The theme of this film is in part, what would we do if we were the men we wanted to be when we were young? It’s the same as the one in A Lot like Love but from the perspective of middle-age. I found it particularly affective because although I’m not quite that old, I do know that feeling of life not quite turning out as you planned, and realising you’re not quite the person you’d hoped you’d be.
That’s where Curtis is very clever. He uses the form and formulas of rom-com to get his message across. He does the gentle comedy, the engaging, if slightly implausible characters, the winning way in which we come to want them to find their wishes fulfilled in each other.
But they don’t.
Or at least it’s left open with the odds not looking good. What TGitC gives you instead is a different kind of resolution. Rom-coms normally use their tricks to make implausible romantic wishes seem plausible. Let’s face it the nerdy guy doesn’t usually end up with the beautiful girl who recognises his slightly hidden good heart. And the shy retiring guy is shy for a reason. Well-done rom-coms allow us to look past the reasons why these people either wouldn’t get together in the first place or why they might not last.
Curtis actually has Kelly MacDonald – the ‘girl’ – say that “she can’t honestly see a future for [her and Nighy]”. I mean that’s bursting the exact bubble you’re supposed to be blowing. That’s destroying the illusion that you want to create.
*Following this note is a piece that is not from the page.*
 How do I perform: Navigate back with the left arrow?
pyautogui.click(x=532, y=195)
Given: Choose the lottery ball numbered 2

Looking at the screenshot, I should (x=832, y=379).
Except that’s not the illusion Curtis wants to create. The fantasy he wants to make plausible, the wishes he wants to fulfill are the ones about Feeding the World and Making Poverty History. So that when he has Nighy talk about how it’s better to compromise on the lesser domestic stuff and really go for the life-and-death poverty issues – he’s mirroring that by compromising the romantic relationship in order to make the point about Stuff that Matters.
It’s effective. Nighy and MacDonald both give brilliant, subtle performances. It’s implausible that someone as powerful as Nighy is not have more ability with people. It’s implausible that someone with MacDonald’s inexperience and background be so articulate in the face of world leaders. And yet we never doubt them. The tone of the film is perfectly judged. It’s bitter-sweet because we’d never accept an out and out happy-ever-after when we’re talking of millions dying. And yet it is amusing, warm and above all hopeful.
Because in the end the wish that we want fulfilled most of all is that we can make a difference.